Mark 6: Jesus and His disciples have retreated to a place of silence and solitude but soon find themselves once again interrupted by the curiosity of the crowds. For many of us, we find life's interruptions as annoying and inconvenient. However, while we have a tendency to complain about these things, Jesus has the tenderness to show compassion in the midst of interruptions. Do we find ourselves so scheduled and straightforward that we leave no room for interruption? Are even our daily practices of spiritual discipline self-motivated rather than serve-motivated? Divine appointments are rarely scheduled appointments. 

Jesus sacrificially serves the crowd spiritual nourishment through 'teaching them many things' concerning His kingdom (v. 34). However, His time of teaching begins to bring about the dilemma of these people not getting back home in time to grab some dinner. 

The disciples recognize this dilemma and offer a very logical solution. "We are gathered out here in a remote location where there is nothing to eat, and soon it will be dark. The surrounding villages will be shutting down soon so let's let these people go and grab something to eat while there's still some time left." The disciples weren't dumb. This was a logical solution to the problem. However, Jesus says, "You give them something to eat." A Lesson: God doesn't always act in the most logical way.

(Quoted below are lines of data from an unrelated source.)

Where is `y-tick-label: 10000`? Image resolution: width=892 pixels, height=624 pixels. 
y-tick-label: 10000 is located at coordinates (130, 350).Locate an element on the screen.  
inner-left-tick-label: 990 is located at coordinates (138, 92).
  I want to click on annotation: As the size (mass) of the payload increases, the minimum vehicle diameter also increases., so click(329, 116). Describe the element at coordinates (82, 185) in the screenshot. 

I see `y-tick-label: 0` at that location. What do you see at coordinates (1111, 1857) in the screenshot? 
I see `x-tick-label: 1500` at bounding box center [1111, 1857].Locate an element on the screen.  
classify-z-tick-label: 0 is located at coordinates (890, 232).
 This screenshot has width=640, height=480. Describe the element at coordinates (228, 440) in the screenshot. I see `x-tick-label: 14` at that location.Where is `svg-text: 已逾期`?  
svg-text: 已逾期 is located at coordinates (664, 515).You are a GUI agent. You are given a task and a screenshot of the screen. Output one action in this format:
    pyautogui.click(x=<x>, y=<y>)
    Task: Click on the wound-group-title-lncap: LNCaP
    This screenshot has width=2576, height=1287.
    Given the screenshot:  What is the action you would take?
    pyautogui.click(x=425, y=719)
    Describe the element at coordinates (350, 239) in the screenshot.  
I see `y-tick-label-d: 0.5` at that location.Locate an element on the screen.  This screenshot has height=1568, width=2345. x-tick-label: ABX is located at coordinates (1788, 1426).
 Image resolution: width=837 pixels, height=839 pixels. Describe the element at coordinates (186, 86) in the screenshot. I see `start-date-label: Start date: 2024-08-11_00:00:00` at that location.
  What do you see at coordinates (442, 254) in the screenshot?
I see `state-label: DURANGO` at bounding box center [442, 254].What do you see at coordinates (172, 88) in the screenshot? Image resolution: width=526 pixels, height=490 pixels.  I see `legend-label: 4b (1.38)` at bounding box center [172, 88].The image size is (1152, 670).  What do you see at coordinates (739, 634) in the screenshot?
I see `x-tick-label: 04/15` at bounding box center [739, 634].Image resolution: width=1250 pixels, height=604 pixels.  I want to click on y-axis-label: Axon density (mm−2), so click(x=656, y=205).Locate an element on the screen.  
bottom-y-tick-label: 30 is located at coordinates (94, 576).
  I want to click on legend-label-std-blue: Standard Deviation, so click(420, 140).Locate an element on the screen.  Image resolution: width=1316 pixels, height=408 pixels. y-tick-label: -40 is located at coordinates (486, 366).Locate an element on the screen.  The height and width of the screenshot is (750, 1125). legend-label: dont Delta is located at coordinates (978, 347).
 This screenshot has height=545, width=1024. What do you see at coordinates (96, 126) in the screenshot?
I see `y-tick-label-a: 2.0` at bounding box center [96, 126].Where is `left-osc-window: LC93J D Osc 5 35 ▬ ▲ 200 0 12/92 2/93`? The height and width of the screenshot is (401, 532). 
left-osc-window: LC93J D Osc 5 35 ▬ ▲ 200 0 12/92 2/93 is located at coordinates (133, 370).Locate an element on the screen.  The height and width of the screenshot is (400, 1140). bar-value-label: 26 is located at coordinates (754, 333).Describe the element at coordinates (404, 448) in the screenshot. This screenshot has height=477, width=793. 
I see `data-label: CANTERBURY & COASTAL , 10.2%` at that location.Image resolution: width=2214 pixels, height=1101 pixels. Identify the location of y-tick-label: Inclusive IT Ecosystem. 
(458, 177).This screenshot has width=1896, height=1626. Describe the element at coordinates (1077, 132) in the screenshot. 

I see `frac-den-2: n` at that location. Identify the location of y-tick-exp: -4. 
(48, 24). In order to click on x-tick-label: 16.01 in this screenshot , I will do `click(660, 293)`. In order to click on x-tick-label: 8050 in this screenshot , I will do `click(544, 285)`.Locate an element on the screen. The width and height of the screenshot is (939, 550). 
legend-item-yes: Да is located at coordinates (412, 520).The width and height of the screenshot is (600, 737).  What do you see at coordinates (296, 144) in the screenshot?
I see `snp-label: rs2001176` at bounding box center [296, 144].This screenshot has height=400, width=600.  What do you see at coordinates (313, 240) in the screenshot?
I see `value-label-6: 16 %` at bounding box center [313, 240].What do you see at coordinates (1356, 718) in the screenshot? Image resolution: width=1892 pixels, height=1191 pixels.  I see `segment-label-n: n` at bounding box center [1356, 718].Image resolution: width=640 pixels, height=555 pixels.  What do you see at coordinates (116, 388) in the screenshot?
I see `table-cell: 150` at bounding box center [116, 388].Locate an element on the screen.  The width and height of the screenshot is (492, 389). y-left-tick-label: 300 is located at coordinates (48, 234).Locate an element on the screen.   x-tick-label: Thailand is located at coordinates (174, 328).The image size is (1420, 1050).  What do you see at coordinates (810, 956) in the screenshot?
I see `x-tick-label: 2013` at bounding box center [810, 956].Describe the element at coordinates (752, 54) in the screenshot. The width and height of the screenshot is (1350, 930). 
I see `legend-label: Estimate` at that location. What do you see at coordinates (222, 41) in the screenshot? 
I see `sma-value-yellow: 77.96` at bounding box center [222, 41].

The disciples assumed it must be time to move on, but actually they were in the exact place they needed to be. The place of great need is most often the place of opportunity to experience the power and presence of God. Jesus says, "You give them something to eat. Why send people away for the resource when the Source is right here?" This is a call to faith. Jesus is saying, "You are my disciples. You’ve experienced my provision and power firsthand. Do you not believe I can do something to provide here and now for these people? Act like you believe Me." How often do we forget God's faithfulness in the presence of great need? How often do we first consider our resources before first consulting the Source? We must remember Who it is we serve.